Сказано — сделано. Что за сцена! Что за крики «ура» и восторги! Мама обнимала канатоходца, как будто он был ее давно потерянный брат, и упала в обморок; ее и меня понесли в отель. Папа тут же дал французу чек на пятьсот долларов и сказал ему, что он храбрый малый. Мне же папа сказал по секрету, что воспитать меня стоит гораздо дороже, чем я сам стою; он читал, что воспитание обыкновенного ребенка стоит пять тыся долларов, но я до сих пор стоил ему в пять раз больше, не считая того, во что я обошелся другим людям, моста, который я взорвал и прочее, и прочее.
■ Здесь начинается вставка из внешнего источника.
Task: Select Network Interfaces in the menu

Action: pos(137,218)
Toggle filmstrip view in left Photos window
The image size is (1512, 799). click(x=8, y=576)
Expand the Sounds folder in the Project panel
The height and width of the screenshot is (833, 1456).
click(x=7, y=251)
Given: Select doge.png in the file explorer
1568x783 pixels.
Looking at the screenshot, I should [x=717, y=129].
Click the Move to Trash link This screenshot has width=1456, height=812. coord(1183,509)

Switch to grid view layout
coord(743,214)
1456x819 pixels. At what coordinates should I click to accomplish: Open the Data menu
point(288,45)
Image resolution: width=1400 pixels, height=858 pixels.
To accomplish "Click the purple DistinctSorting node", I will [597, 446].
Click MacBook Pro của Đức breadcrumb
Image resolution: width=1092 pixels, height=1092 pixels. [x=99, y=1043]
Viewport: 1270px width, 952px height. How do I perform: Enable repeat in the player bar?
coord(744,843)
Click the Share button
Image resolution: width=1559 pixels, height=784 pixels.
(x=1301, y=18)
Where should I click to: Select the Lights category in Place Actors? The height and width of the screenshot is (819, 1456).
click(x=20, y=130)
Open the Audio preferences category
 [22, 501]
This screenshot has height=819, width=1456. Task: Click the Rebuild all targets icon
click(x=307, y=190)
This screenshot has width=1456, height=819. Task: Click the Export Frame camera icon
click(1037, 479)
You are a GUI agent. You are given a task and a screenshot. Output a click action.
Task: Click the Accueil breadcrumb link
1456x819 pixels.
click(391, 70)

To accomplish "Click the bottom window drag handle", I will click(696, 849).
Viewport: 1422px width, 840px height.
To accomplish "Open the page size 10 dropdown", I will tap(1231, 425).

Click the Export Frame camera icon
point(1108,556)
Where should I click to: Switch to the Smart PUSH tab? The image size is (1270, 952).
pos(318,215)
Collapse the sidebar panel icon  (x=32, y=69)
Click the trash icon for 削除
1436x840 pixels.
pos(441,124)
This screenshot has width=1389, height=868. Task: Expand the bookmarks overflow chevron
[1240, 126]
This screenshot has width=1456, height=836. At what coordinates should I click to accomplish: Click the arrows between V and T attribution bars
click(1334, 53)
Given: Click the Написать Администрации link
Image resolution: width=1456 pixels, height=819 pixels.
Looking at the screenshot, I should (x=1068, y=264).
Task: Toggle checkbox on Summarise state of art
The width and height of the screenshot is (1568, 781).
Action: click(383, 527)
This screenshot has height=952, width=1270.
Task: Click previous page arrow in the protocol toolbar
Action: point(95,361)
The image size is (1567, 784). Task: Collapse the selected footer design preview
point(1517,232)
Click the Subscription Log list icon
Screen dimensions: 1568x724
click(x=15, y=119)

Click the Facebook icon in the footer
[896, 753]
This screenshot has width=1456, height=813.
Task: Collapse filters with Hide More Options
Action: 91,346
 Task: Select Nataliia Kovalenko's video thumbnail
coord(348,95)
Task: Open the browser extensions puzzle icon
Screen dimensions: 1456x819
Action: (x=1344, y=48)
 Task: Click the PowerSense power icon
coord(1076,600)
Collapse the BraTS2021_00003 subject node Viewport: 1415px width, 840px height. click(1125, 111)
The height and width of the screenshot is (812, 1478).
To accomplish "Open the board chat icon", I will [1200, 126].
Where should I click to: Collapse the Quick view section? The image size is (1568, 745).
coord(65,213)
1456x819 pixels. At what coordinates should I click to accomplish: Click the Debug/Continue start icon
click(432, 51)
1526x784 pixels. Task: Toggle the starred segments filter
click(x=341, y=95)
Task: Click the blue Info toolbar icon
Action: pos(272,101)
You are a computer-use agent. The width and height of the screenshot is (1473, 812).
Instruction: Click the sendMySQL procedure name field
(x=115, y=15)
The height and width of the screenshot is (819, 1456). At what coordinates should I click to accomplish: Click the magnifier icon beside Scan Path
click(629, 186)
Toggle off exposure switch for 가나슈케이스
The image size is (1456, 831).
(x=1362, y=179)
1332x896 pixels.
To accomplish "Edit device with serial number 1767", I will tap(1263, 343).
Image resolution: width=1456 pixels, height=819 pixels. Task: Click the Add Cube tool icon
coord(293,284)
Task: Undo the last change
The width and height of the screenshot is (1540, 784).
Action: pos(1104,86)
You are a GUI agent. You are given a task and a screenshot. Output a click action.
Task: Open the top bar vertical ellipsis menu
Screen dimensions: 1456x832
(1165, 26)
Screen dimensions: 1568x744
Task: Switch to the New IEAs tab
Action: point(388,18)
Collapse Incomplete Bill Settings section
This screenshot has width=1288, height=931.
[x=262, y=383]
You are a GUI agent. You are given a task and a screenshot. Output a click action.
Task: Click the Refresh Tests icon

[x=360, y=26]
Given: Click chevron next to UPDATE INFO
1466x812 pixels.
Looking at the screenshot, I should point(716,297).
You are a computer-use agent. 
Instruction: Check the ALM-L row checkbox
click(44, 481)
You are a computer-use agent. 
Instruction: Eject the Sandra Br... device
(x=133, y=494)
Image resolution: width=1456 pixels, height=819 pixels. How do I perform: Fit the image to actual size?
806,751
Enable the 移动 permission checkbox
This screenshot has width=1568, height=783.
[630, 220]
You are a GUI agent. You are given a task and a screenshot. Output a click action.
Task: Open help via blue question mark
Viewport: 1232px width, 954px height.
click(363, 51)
* * *По-моему, не следовало бранить меня в первый же вечер после моего чудесного спасения, но таковы уж неблагодарные родители. Ночью с мамой было еще несколько обмороков; доктор говорит, что испуг мог убить ее, она еще нескоро оправится. Я, право, не взял бы лодки, если бы не надеялся совершенно невинно поудить и принести отцу несколько рыб в виде сюрприза, а вода казалась такой гладкой и спокойной. Досаднее всего то, что я потерял свой новый карманный ножик, его никогда не найдут, потому что я уронил его там, где течение несется стремительно. На другой же день мы поехали домой, и мама теперь слегла. Глупо было с ее стороны так пугаться, не зная еще, спасут ли меня или нет. Кажется, французу было очень легко сделать это, хотя от маленького Жоржи ничего бы не осталось, если бы лодка не натолкнулась на скалу. Бесс взяла с меня обещание, что я изменюсь, и я уже изменился окончательно; и так как ты, милый дневник, уже совершенно исписан, то я надолго скажу тебе до свидания, пока не получу новый.